Conversely, the trial court's dissolution of its earlier injunction did qualify for interlocutory review by the court appeals. Unfortunately for patent holder Entegris, the Federal Circuit agreed with the trial court's decision. After a careful review of the record, which included detailed arguments and expert submissions, the Court found that Pall had established a "substantial question" of invalidity. While not yet enough to succeed at trial-where a showing of "clear and convincing" evidence is required-Pall's new evidence was sufficient to put an end to the preliminary injunction.
Separately, the two holdings in the case are unremarkable as they seem to follow well-documented territory. Taken together though, they may have larger ramifications. Essentially Entegris says it is appropriate to issue sanctions of non-compliance with an injunction which, in retrospect, should never have been entered. Once again, the Federal Circuit seems to be emphasizing form over substance in favor of bright line rules for the lower courts-even in situations where it doesn't appear to make sense.

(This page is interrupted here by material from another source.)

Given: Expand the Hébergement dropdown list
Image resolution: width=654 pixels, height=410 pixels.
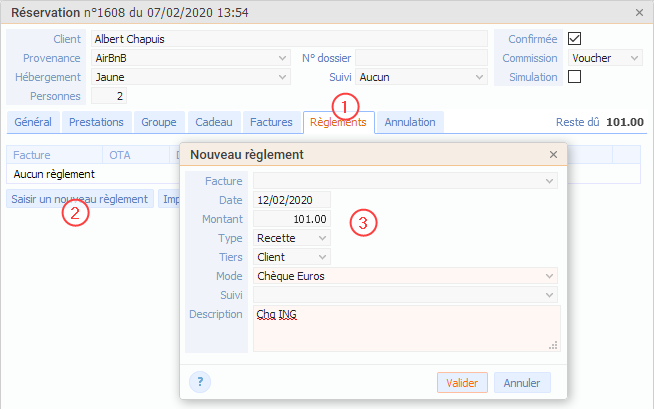Looking at the screenshot, I should coord(190,77).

Whatever its long-term impact, the decision serves as an illustration of the old maxim "pick your battles" and the importance of knowing which issues to fight and which to forgo within the context of the litigation as a whole. True, Entegris won the sanctions it sought, but it also opened the door for Pall and its defensive coup. By turning the sanctions motion into a discussion of the validity of Entegris' patent, Pall changed the entire tone of the case at an early stage-putting Entegris on the defensive and gaining the strategic high-ground. We think Entegris may now regret its pursuit of sanctions and may wish it had waited until the end of discovery. On the other side, Pall's conduct demonstrates that continued litigation, even in the face of an adverse decision, can sometimes pay off.
We know hindsight's 20/20. When it comes to patent litigation though, it's always worth a look back to plan for the next battle ahead.